TASK DETAILS
Each line from the one that holds "The height and" to the end of the records is to be retyped exactly. Pictures are not part of the copy.

--- MATERIAL FOR THIS TASK Enclosed Below ---

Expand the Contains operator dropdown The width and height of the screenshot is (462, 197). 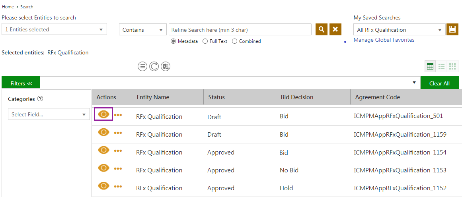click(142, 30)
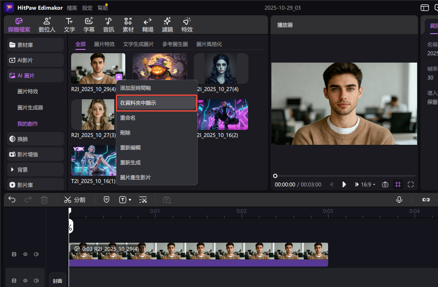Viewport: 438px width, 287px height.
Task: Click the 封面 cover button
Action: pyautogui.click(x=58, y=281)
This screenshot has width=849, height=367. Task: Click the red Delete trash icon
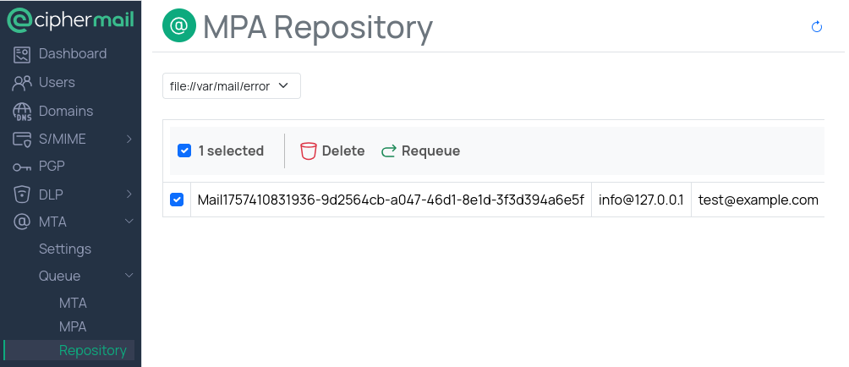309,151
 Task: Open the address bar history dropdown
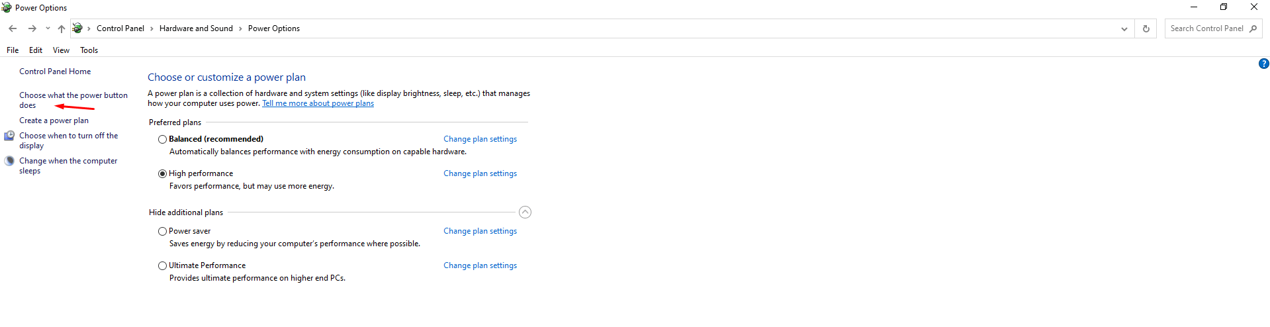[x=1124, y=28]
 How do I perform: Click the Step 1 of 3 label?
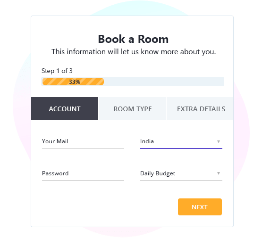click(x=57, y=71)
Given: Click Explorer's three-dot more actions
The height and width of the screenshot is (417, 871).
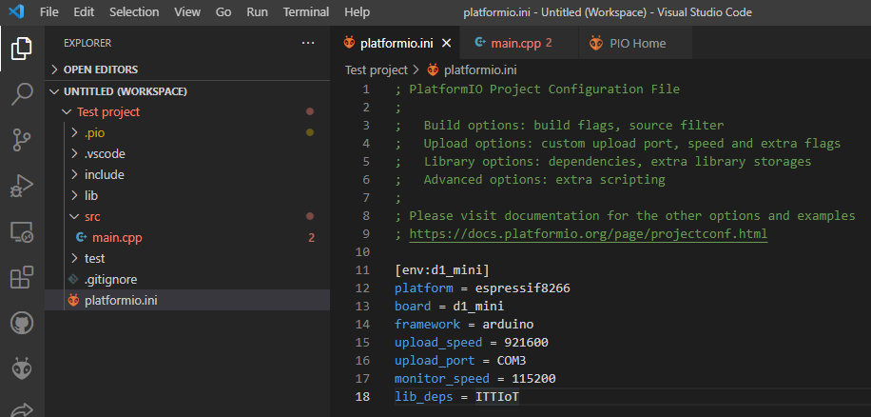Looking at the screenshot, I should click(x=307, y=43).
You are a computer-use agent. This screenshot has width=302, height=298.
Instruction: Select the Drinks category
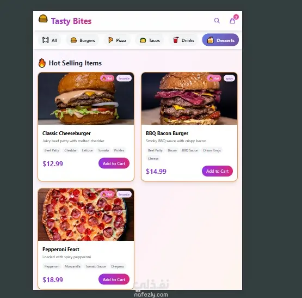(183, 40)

--- End of Enclosed MATERIAL FOR THIS TASK ---

OUTPUT OF THE EXERCISE
The height and width of the screenshot is (417, 871).
Looking at the screenshot, I should click(x=307, y=43).
You are a computer-use agent. This screenshot has width=302, height=298.
Instruction: Select the Drinks category
(183, 40)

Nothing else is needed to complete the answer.